The properties of Markov sources are described in detail in the chapter Discrete Sources with Memory. Due to the symmetry assumed here with regard to the binary symbols $\rm X$ and $\rm Y$, some serious simplifications result, as is derived in Exercise 1.5Z:
- The symbols $\rm X$ and $\rm Y$ are equally probable, that is, $p_{\rm X} = p_{\rm Y} = 0.5$ holds.

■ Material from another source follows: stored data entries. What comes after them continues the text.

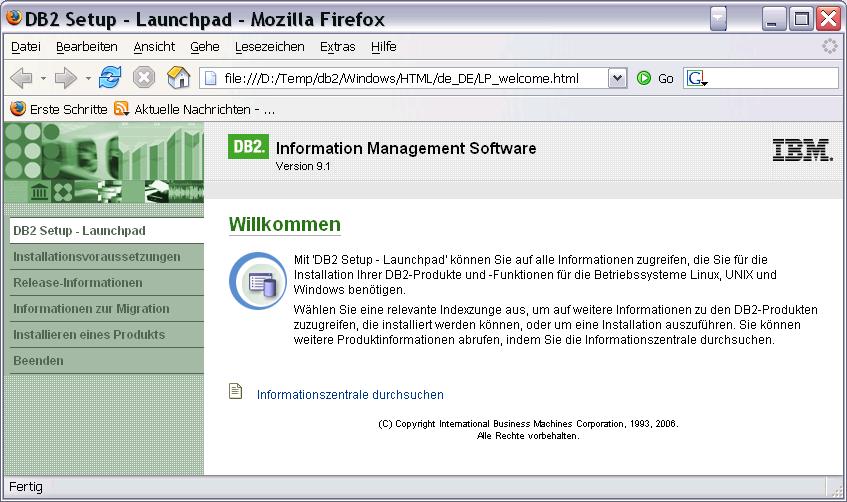Open the Back button history dropdown arrow
Viewport: 847px width, 502px height.
tap(43, 79)
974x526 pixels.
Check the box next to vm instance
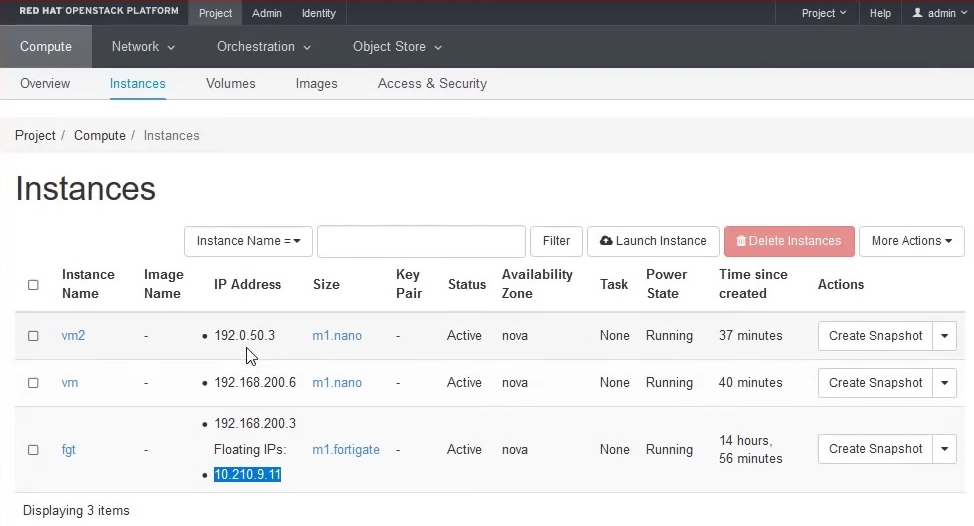click(x=33, y=383)
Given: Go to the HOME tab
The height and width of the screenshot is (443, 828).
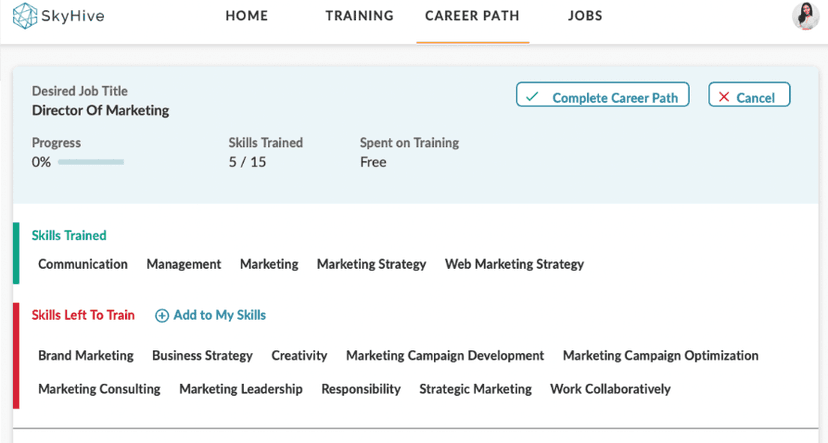Looking at the screenshot, I should pos(247,16).
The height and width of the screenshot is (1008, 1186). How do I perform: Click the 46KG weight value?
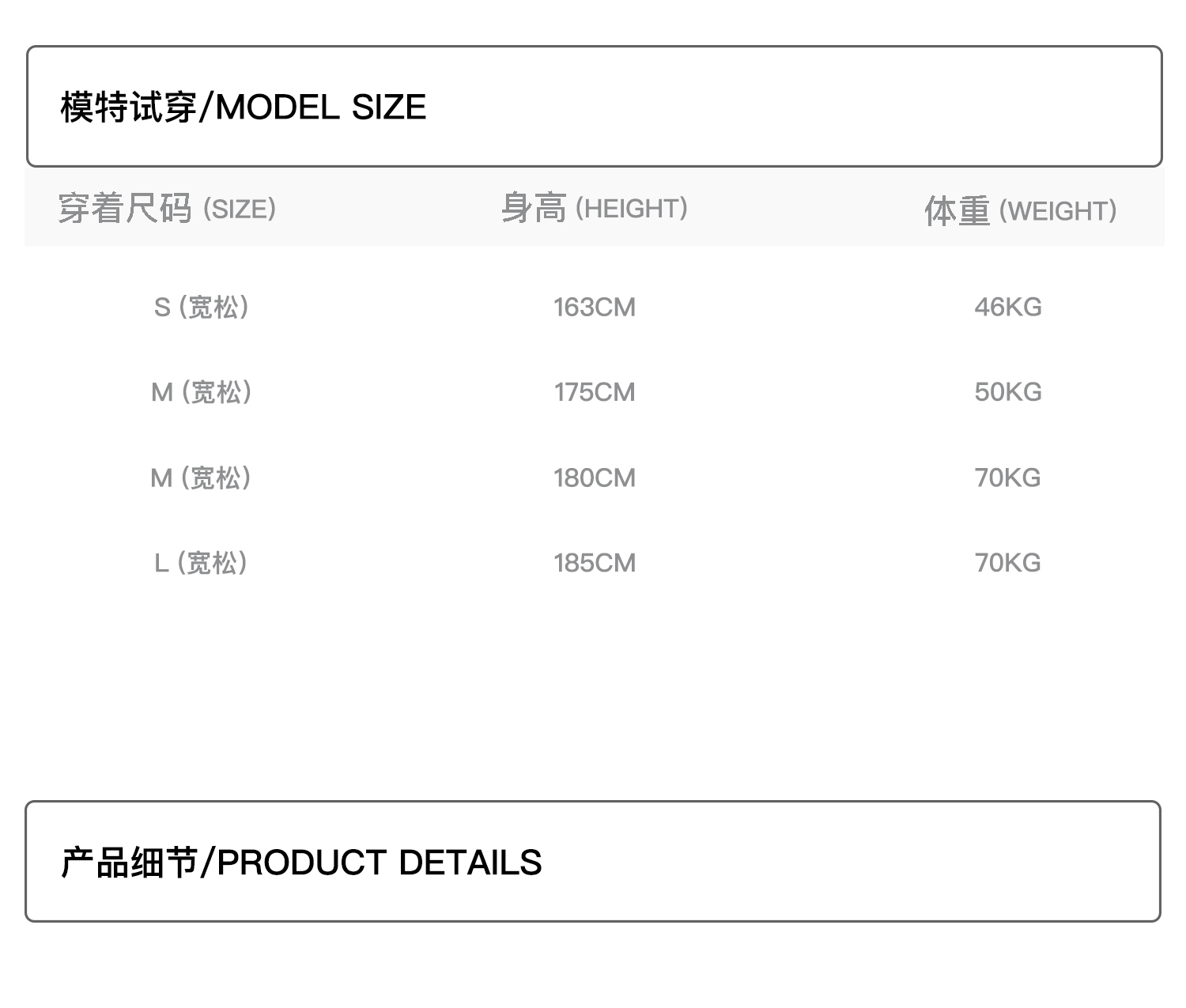(1008, 307)
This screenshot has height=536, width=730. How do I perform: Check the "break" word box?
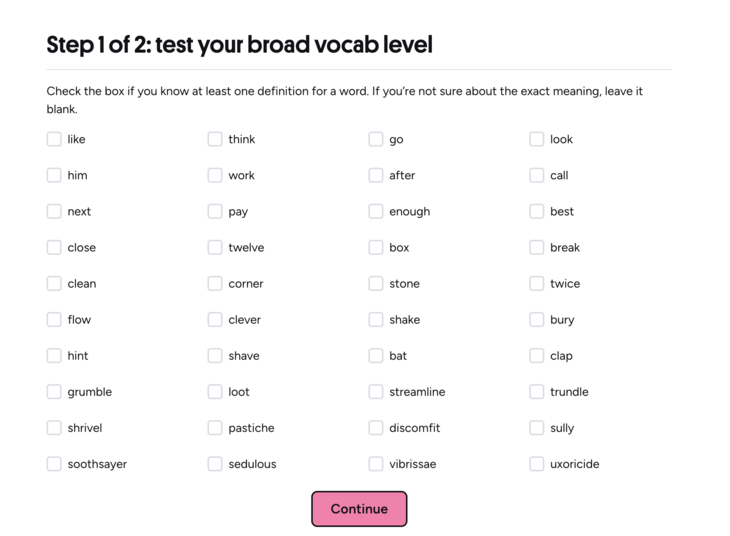537,247
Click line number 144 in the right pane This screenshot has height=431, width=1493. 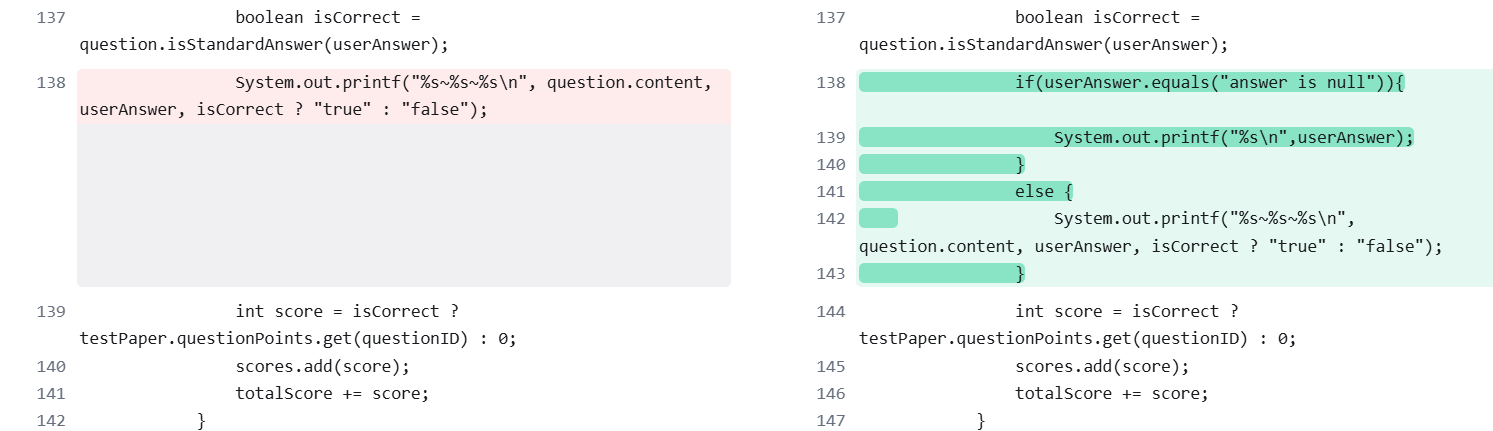831,311
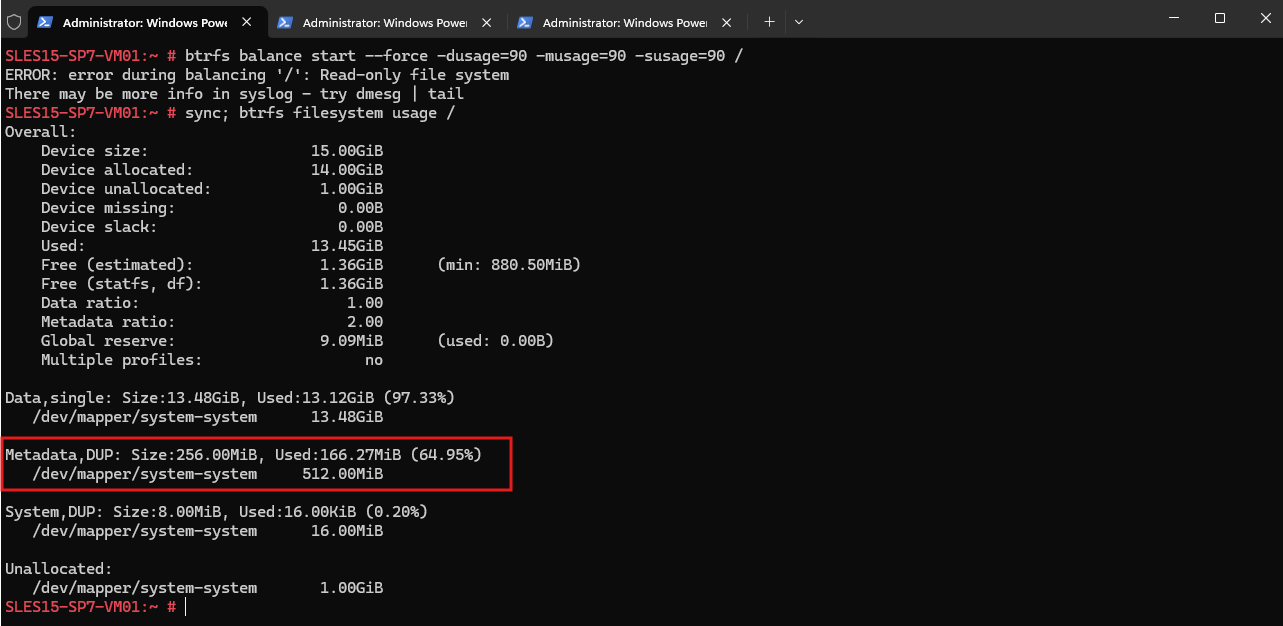This screenshot has width=1283, height=626.
Task: Expand the new tab profile dropdown chevron
Action: 798,22
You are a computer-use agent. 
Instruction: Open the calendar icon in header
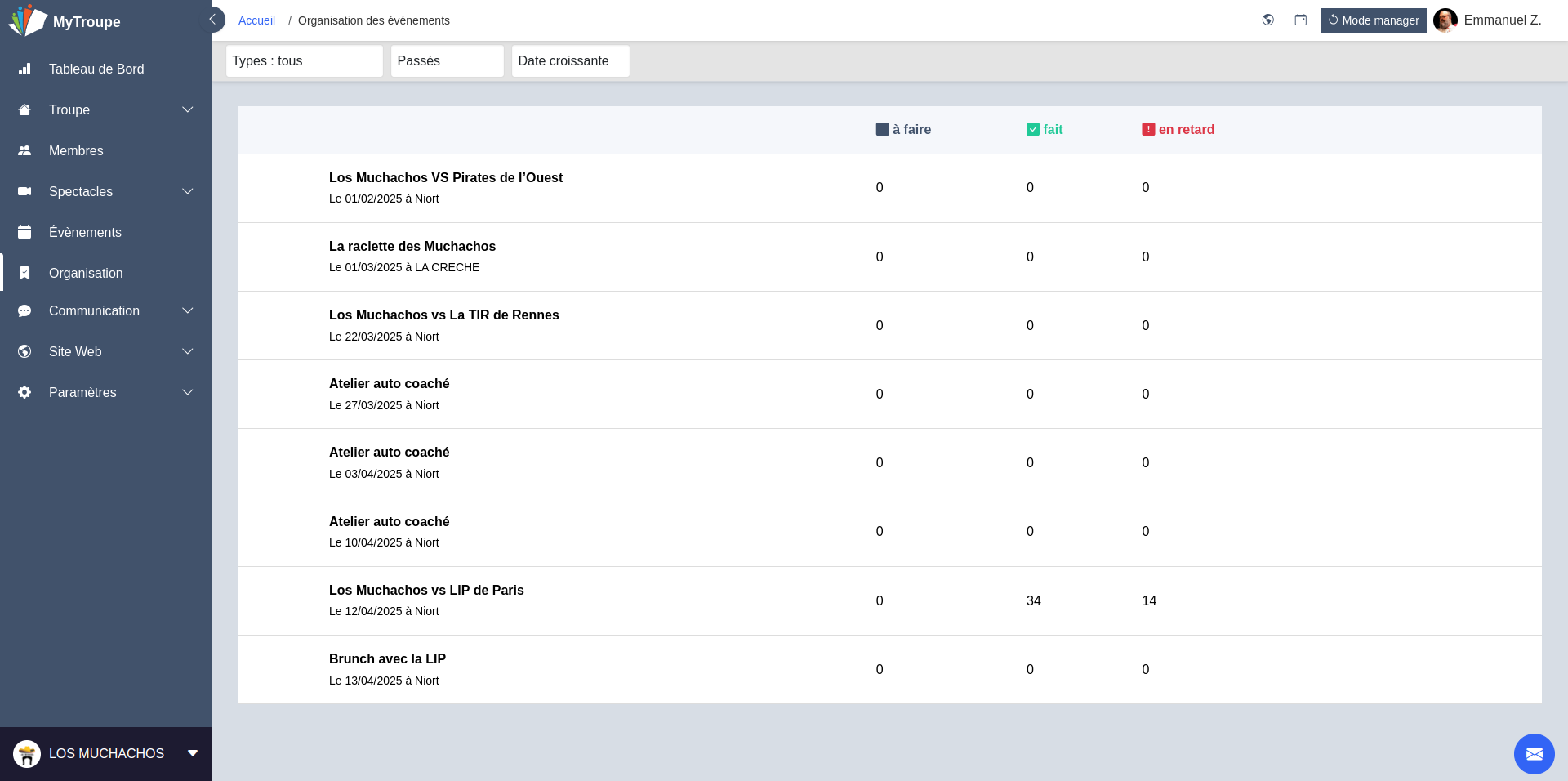point(1300,20)
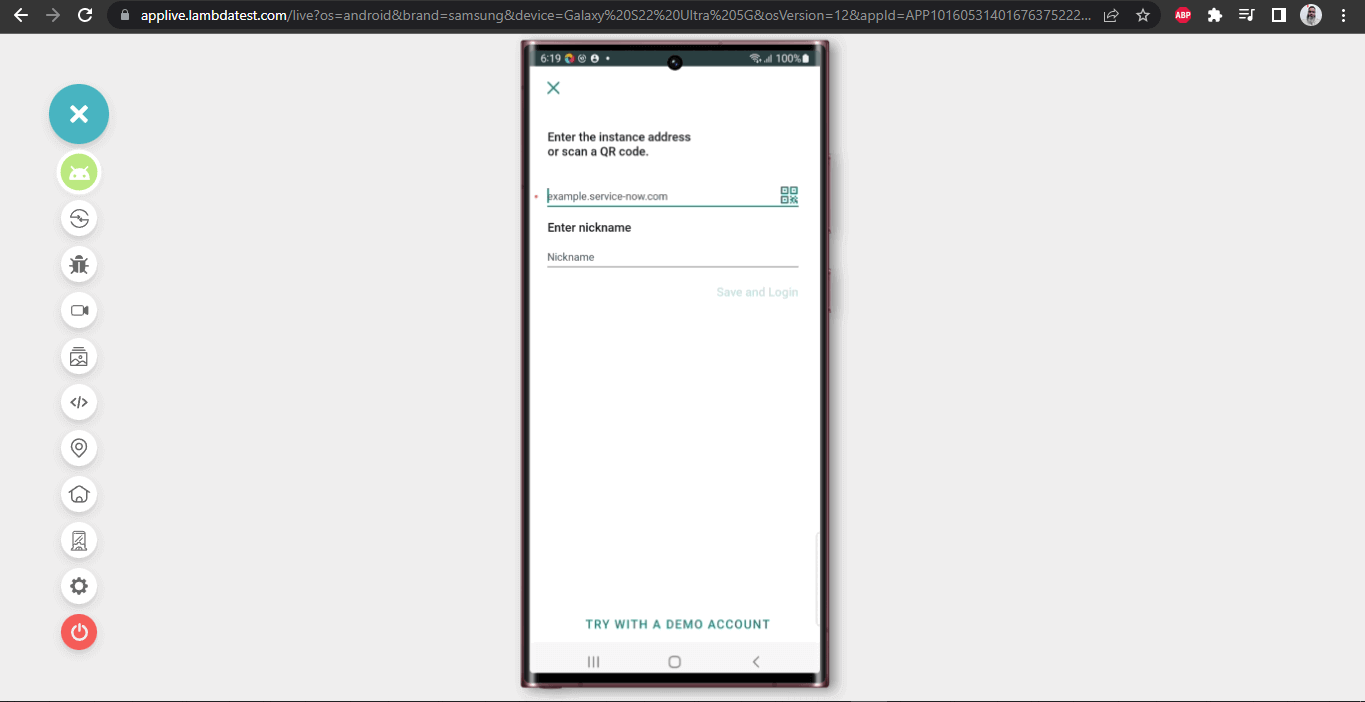Viewport: 1365px width, 702px height.
Task: End session with red power button
Action: [x=79, y=632]
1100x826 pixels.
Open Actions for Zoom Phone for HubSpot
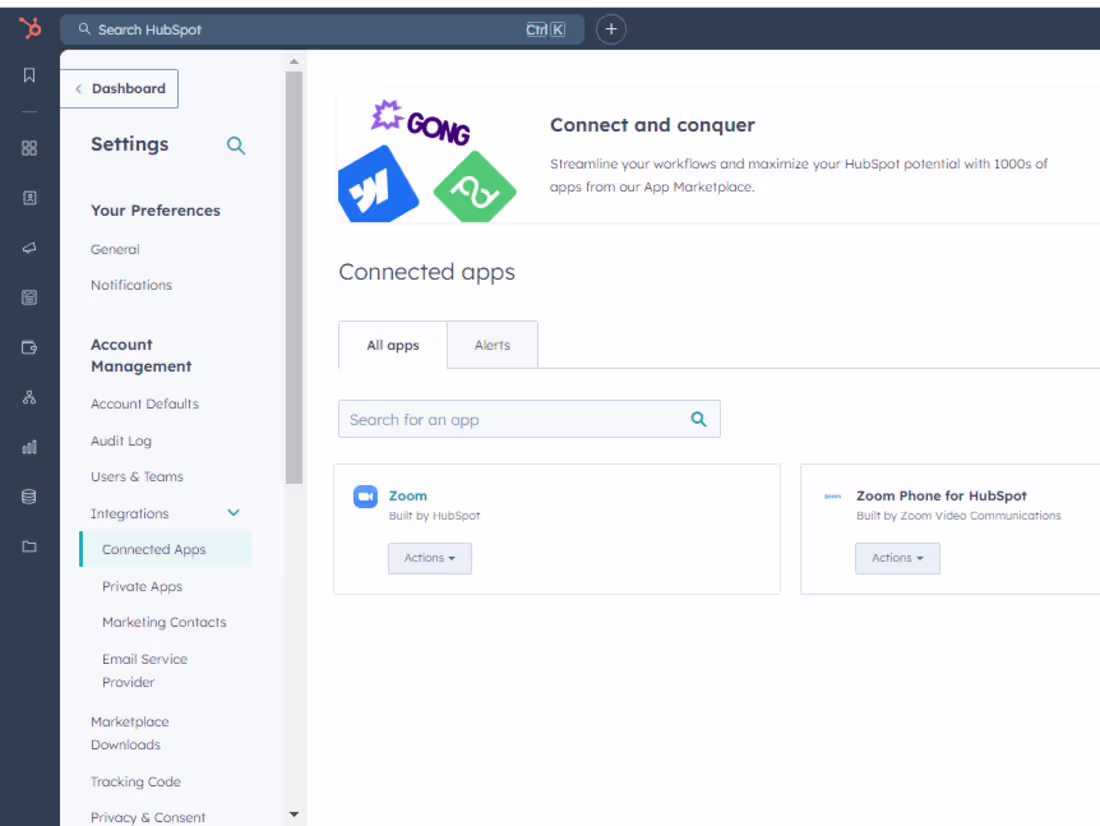click(x=897, y=558)
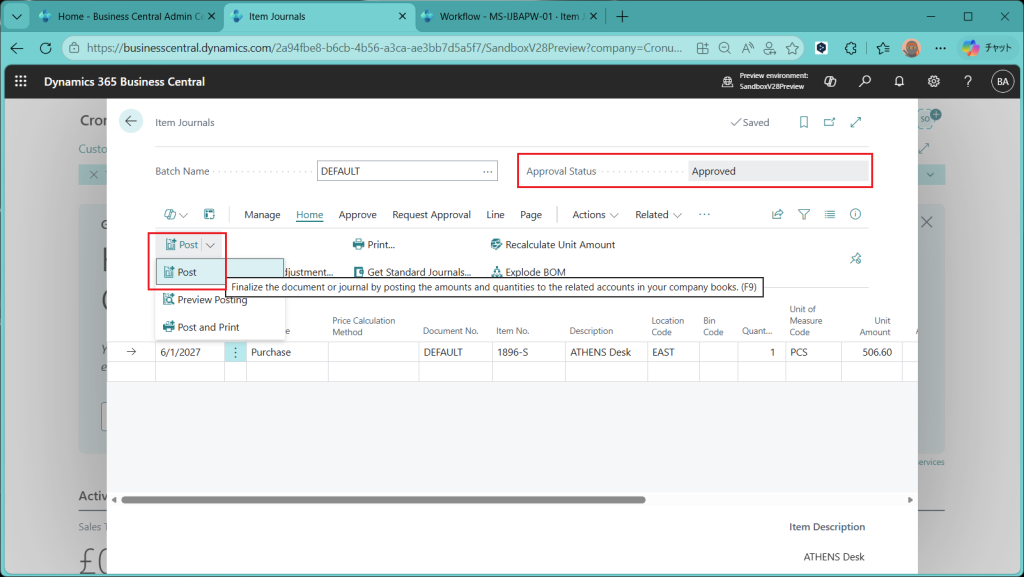Click the bookmark icon in page header
The width and height of the screenshot is (1024, 577).
click(x=803, y=122)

Thus the first entropy approximation is $H_1 = 1\,\,{\rm bit/source\hspace{0.15cm}symbol}\hspace{0.05cm}. $ - The entropy of the Markov source for $q = 0.2$ as well as for $q = 0.8$ results in
- $$H = q \cdot {\rm log_2}\hspace{0.15cm}\frac{1}{q} + (1-q) \cdot {\rm log_2}\hspace{0.15cm}\frac{1}{1-q} = 0.722\,\,{\rm bit/source\hspace{0.15cm}symbol}\hspace{0.05cm}.$$
- For Markov sources, all entropy approximations $H_k$ with order $k \ge 2$ are determined by $H_1$ and $H = H_{k \to \infty}$:
- $$H_k = {1}/{k}\cdot \big [ H_1 + H \big ] \hspace{0.05cm}.$$
- The following numerical values again apply equally to $q = 0.2$ and $q = 0.8$ :
- $$H_2 = {1}/{2}\cdot \big [ H_1 + H \big ] = 0.861\,\,{\rm bit/source\hspace{0.15cm}symbol}\hspace{0.05cm},$$
- $$H_3 = {1}/{3} \cdot \big [ H_1 + 2H \big ] = 0.815\,\,{\rm bit/source\hspace{0.15cm}symbol}\hspace{0.05cm}.$$
In this exercise, the Huffman algorithm is to be applied to $k$–tuples, where we restrict ourselves to $k = 2$ and $k = 3$.
Hints:
- The exercise belongs to the chapter Entropy Coding according to Huffman.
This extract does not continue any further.